Hannes Melker, ein fleißiger Fernmeldetechniker mit dem Herz 'am rechten Fleck', ist zufrieden mit seinem Leben. Er liebt seine Frau und seine Kinder. Nach der Arbeit baut er am Eigenheim weiter und ist mit Leib und Seele in seinem Handballverein engagiert. Aber scheinbar entspricht seine Wahrnehmung nicht ganz der Realität, denn nicht alles läuft so harmonisch und glatt wie er annimmt. Die Kinder, beide im Teeny-Alter, führen längst ihr eigenes Leben, von dem Hannes nicht alles mitbekommt. Seine Frau Britta lässt am 16. Hochzeitstag aber erst die Bombe platzen: sie hat eine Jugendliebe getroffen und die alten Gefühle sind erneut entbrannt. Doch Hannes will um seine Frau kämpfen, und zwar mit allen Mitteln: Noch unter Schock wird erst mal Tom, der Liebhaber seiner Frau, vermöbelt...

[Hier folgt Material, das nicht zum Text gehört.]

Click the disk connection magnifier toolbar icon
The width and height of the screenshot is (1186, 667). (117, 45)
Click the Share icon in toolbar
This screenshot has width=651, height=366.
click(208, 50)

Diese hausbackene TV-Komödie inszenierte Hermine Huntgeburth mit Leichtigkeit und Humor ohne zu sehr in Schwarz-Weiß-Malerei zu verfallen. Die Regisseurin Hermine Huntgeburth, die ihr Studium an der Hochschule für Bildende Künste in Hamburg (Studienschwerpunkt Film) an und ab 1983 ihr Filmstudium im australischen Sydney fortsetzte, verfasste schon früh Drehbücher und sammelte während ihres Studiums bei mehreren Filmproduktionen praktische Erfahrung als Technikerin und Kamerafrau. Nach mehreren Kurzfilmen drehte sie 1991 mit "Im Kreise der Lieben" ihren ersten langen Spielfilm. Es folgten "Ein falscher Schritt" (1994), "Gefährliche Freundin" (1996), "Und alles wegen Mama" (1998), die Ingrid-Noll-Verfilmung "Der Hahn ist tot" (1999), " Stunde des Wolfes" (1999), "Romeo" (2000) und der Kinofilm "Das Trio" (1997).